Gracias a los altavoces, los alemanes atrincherados en las cercanías alcanzaron a escuchar la evocación del nacimiento de Jesús. Alguien desde el bando alemán elevó su voz y pidió:
«-Por favor, toquen algo más de Bach. Nosotros haremos un alto el fuego».
Goldstein siguió ejecutando a Bach con mucho entusiasmo y los disparos se silenciaron. Todos se dedicaron a escuchar, conmovidos, el concierto durante hora y media.
Alemanes y soviéticos gozaron de una nochebuena feliz pero efímera, porque después se reanudó el holocausto.
Otra historia mágica ocurrió a finales de la segunda guerra mundial, en una pequeña cabaña de la frontera belgo-alemana, un 24 de diciembre de 1945[3]. La señora Elizabeth Vincken estaba preparando el pollo de navidad, cuando tocaron la puerta tres soldados americanos, uno de ellos mal herido. Por señas le dijeron que estaban perdidos y requerían pasar la noche resguardados. Ella los acogió y le pidió a su marido que pusiera más patatas en el fuego. No bien se habían acomodado cuando volvieron a tocar la puerta. Esta vez eran dos soldados alemanes que también estaban extraviados y pidieron permiso para pasar la noche. Elizabeth les dijo que no había problema. Apenas ella los dejó entrar, les explicó que tenía otros huéspedes.
“- ¿Norteamericanos? Preguntó el alemán.
“–Si, pero es Nochebuena. No habrá disparos aquí”. –le respondió la señora Vincken.”
Les solicitó a todos que entregaran sus armas y pasaron una nochebuena inolvidable. Incluso un cabo alemán sacó una botella de vino tinto y pan negro, mientras los demás aportaban de lo poco que tenían. Uno de los alemanes que había estudiado algo de medicina, revisó la herida del soldado herido, la limpió y le cambió los vendajes. Poco después todos se habían dejado arropar por el “espíritu navideño” y olvidaron la guerra. Al otro día, el cabo alemán le entregó un mapa y una brújula a uno de los norteamericanos, y partieron cada grupo por su lado.
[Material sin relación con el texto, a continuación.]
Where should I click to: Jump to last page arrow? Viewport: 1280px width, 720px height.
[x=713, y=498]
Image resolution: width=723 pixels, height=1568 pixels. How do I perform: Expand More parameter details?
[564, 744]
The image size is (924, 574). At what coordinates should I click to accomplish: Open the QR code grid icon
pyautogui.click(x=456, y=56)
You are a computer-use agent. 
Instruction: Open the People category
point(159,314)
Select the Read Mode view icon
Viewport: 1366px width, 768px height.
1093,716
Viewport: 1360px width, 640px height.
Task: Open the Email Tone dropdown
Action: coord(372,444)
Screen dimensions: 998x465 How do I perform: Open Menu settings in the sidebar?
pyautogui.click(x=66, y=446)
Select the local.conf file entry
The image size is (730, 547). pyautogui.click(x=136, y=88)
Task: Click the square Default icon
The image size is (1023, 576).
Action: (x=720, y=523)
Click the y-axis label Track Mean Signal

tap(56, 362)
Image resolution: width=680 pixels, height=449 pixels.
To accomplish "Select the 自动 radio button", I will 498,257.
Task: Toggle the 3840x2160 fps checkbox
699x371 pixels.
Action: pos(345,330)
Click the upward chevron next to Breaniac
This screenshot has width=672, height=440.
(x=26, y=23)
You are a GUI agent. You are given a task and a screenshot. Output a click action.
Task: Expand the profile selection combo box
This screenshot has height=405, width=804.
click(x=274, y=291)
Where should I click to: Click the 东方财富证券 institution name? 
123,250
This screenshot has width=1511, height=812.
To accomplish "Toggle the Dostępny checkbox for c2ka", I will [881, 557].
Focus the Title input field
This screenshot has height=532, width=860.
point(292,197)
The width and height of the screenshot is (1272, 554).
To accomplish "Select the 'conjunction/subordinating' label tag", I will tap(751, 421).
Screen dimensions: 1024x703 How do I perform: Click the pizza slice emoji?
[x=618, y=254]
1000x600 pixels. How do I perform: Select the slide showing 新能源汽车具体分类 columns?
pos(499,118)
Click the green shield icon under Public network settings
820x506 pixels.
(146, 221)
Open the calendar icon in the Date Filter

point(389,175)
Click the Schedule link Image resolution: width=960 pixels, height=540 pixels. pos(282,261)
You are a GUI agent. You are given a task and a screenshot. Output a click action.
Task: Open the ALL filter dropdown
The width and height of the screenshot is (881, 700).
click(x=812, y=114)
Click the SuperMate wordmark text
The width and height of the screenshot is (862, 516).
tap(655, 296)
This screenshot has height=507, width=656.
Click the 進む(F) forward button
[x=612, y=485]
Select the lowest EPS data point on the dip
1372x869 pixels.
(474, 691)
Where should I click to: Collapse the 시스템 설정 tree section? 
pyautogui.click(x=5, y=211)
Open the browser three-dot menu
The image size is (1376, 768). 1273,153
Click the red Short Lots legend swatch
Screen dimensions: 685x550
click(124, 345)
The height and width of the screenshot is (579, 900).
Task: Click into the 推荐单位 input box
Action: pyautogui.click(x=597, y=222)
El 19 de enero de 1996, “Frank Vincken (el esposo de las patatas) pudo reunirse con Ralph Henry Blank. El veterano le contó que aún conservaba el mapa y la brújula que le dio el cabo alemán y que atesoraba el recuerdo de aquella Nochebuena como la más hermosa de su vida”.
Las dos guerras mundiales duraron unos pocos años. Aquí en Colombia, las guerras internas han sido tantas y tan sucesivas que, parecen una sola y eterna guerra. También en navidad, hemos tenido muchas treguas no oficiales, aunque en términos generales, a los combatientes, por lo regular, les ha tocado pasarse diciembre dándose plomo.
Por eso, en este año 2022 que apenas arranca, el quinto de la paz incompleta, formulo votos para que pronto silenciemos las armas de manera definitiva, de tal manera que ese duende tierno, hermoso y esquivo del “espíritu navideño”, se quede a vivir entre nosotros.
¡Feliz año nuevo para todos los lectores¡Que brille la estrella de paz!
[1] La Tregua de Navidad de la Primera Guerra Mundial. National Geographic, diciembre de 2014.
[2] La Tregua de Bach en Stalingrado. Enero 18 de 2018. El Pozo y el Péndulo.